# Entries supplied:
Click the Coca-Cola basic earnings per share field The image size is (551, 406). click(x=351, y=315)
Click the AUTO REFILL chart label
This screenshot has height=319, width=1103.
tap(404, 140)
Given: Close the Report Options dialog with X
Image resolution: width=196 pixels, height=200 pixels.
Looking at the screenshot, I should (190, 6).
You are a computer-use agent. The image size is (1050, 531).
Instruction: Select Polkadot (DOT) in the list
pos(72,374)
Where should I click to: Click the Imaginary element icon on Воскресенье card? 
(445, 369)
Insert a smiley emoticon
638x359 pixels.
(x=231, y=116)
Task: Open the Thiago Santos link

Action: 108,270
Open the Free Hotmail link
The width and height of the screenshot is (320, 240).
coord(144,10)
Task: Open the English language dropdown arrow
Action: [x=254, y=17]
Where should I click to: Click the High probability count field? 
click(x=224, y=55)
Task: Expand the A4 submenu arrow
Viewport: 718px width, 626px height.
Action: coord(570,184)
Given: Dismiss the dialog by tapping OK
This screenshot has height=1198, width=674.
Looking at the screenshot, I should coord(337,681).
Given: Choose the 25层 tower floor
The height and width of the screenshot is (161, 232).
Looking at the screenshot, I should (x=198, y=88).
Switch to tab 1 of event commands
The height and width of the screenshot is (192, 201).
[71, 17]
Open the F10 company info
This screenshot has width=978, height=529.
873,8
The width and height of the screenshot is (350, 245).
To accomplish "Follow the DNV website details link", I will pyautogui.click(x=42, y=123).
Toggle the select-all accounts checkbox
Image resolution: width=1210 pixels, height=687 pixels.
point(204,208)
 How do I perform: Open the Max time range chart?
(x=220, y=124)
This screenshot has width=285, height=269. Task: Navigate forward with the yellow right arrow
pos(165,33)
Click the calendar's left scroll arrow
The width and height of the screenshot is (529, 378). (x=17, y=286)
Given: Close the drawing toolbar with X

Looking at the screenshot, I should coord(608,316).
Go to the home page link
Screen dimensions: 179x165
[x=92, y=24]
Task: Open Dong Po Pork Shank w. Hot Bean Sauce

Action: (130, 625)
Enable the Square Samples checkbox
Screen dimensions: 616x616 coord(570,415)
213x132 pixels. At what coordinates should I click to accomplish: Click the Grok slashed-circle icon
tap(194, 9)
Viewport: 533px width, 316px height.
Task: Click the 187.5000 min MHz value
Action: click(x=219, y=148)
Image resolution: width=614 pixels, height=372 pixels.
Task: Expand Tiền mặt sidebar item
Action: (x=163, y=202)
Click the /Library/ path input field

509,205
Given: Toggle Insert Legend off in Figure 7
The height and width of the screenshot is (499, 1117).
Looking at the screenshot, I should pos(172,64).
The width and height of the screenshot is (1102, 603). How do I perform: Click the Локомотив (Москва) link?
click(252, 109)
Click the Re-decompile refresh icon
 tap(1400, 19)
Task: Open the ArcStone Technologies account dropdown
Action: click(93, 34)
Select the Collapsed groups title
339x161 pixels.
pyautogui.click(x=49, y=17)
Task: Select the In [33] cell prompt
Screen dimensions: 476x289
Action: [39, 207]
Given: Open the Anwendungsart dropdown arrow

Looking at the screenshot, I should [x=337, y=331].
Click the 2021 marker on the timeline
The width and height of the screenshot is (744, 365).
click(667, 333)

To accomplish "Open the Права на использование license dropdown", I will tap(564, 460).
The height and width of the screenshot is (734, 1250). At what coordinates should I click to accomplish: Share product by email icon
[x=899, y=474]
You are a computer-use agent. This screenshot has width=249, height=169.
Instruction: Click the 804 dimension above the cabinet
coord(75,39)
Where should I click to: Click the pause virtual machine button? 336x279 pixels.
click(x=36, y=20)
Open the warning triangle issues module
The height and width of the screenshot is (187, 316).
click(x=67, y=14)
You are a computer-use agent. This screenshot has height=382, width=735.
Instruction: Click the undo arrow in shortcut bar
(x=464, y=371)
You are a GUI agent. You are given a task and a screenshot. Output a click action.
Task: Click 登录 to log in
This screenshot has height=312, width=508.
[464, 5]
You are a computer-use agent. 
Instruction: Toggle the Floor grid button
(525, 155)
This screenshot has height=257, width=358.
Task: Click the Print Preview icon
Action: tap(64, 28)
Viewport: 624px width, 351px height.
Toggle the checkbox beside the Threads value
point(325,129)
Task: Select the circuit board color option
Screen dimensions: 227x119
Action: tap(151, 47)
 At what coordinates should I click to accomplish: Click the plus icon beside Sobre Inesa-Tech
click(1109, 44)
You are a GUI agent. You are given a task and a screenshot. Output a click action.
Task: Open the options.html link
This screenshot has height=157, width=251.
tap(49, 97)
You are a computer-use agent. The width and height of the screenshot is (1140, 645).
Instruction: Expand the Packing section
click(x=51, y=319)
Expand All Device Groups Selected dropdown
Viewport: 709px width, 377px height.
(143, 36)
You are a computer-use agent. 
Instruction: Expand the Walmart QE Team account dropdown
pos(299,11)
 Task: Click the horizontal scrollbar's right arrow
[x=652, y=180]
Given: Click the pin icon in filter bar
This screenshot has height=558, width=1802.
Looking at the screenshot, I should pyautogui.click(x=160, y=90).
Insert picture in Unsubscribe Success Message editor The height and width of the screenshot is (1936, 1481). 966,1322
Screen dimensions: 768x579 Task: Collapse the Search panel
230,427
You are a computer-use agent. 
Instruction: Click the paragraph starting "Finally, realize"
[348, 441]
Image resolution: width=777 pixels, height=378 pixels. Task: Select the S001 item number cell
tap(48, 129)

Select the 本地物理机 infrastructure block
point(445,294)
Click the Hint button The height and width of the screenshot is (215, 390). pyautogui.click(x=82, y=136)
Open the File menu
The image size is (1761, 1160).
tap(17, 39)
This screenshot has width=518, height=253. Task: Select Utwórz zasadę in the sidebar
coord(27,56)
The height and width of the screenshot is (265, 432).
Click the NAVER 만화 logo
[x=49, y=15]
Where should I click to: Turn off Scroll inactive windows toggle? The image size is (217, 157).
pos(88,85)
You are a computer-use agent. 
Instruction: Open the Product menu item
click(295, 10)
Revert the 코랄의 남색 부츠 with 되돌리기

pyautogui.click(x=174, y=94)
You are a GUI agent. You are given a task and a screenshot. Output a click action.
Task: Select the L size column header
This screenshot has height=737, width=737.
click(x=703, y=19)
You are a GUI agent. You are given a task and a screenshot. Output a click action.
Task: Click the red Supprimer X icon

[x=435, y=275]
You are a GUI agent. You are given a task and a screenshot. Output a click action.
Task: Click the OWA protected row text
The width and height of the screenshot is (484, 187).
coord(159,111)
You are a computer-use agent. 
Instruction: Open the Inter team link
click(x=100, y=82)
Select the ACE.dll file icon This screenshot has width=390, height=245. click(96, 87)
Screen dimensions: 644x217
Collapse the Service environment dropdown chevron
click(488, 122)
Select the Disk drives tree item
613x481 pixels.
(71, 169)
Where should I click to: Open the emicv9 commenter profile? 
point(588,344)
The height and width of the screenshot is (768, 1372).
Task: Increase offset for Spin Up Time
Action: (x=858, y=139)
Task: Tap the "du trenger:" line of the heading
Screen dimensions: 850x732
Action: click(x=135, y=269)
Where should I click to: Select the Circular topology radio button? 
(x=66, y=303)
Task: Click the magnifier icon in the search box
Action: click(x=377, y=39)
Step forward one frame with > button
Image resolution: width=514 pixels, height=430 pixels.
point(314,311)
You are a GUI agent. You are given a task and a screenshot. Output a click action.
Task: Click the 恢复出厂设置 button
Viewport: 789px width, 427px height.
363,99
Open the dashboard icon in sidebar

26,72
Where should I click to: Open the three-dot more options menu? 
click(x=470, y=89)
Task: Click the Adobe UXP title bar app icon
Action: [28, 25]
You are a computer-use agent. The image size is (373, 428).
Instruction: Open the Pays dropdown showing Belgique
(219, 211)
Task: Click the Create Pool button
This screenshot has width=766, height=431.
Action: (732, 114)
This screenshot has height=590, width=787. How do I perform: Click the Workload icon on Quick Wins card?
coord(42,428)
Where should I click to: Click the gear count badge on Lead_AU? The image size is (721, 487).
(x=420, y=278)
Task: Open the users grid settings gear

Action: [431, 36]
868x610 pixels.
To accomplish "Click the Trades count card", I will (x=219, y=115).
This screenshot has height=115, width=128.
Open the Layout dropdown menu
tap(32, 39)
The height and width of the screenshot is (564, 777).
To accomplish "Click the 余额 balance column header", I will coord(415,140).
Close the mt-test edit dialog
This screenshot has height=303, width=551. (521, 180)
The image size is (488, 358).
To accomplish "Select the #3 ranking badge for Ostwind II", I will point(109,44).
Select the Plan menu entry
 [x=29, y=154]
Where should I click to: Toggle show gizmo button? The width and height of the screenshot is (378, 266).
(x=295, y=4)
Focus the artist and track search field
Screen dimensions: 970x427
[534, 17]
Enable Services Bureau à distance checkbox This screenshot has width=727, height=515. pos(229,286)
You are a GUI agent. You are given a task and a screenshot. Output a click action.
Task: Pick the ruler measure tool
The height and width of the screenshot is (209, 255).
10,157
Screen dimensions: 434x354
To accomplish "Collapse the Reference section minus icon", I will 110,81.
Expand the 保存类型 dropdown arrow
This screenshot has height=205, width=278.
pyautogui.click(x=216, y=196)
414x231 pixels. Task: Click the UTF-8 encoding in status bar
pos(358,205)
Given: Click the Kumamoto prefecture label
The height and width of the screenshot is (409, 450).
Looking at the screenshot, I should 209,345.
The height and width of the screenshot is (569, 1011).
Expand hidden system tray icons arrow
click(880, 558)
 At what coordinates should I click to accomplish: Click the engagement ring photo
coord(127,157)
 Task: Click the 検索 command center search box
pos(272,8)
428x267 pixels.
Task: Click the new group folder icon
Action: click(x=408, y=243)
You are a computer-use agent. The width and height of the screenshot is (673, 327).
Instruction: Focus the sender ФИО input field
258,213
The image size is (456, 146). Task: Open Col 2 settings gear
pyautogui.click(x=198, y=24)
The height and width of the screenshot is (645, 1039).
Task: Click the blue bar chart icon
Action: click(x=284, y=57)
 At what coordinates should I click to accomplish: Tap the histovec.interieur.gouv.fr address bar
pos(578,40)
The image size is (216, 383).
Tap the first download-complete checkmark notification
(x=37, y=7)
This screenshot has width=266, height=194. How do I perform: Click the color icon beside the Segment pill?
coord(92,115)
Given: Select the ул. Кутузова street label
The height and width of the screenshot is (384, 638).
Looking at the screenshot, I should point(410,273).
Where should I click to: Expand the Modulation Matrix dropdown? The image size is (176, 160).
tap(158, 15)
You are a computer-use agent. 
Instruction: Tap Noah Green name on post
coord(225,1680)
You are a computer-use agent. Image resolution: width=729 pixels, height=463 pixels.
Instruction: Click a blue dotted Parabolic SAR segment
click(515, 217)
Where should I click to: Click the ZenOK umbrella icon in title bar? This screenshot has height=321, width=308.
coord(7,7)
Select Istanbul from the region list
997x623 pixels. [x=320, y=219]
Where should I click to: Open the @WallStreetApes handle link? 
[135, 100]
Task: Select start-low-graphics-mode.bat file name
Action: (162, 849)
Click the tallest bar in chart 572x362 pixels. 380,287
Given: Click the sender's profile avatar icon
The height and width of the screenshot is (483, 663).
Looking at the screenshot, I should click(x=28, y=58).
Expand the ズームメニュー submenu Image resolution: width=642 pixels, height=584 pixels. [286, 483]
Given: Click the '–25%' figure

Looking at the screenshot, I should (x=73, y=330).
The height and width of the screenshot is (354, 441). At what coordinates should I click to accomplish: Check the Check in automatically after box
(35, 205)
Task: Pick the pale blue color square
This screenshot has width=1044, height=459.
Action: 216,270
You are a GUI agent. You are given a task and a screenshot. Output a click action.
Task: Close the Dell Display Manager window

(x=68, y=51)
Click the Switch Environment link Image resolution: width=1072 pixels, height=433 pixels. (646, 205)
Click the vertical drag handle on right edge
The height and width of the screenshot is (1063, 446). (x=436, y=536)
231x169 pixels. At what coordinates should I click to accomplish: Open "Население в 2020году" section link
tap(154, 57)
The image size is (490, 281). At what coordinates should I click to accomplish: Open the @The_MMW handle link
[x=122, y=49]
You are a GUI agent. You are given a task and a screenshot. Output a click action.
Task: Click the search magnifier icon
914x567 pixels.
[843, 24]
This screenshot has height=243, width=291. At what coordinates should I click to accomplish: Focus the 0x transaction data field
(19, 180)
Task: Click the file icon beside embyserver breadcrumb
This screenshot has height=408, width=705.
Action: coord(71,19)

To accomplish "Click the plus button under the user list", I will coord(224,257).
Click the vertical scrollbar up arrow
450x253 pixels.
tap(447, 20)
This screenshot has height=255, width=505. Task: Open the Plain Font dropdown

# Exercise requirements:
Word for word, set down the lines from the beginning of the records through the line that holds "Given: Dismiss the dialog by tapping OK". Leave out the rest.

# Answer space:
Click the Coca-Cola basic earnings per share field The image size is (551, 406). click(x=351, y=315)
Click the AUTO REFILL chart label
This screenshot has height=319, width=1103.
tap(404, 140)
Given: Close the Report Options dialog with X
Image resolution: width=196 pixels, height=200 pixels.
Looking at the screenshot, I should (190, 6).
You are a computer-use agent. The image size is (1050, 531).
Instruction: Select Polkadot (DOT) in the list
pos(72,374)
Where should I click to: Click the Imaginary element icon on Воскресенье card? 
(445, 369)
Insert a smiley emoticon
638x359 pixels.
(x=231, y=116)
Task: Open the Thiago Santos link

Action: 108,270
Open the Free Hotmail link
The width and height of the screenshot is (320, 240).
coord(144,10)
Task: Open the English language dropdown arrow
Action: [x=254, y=17]
Where should I click to: Click the High probability count field? 
click(x=224, y=55)
Task: Expand the A4 submenu arrow
Viewport: 718px width, 626px height.
Action: coord(570,184)
Given: Dismiss the dialog by tapping OK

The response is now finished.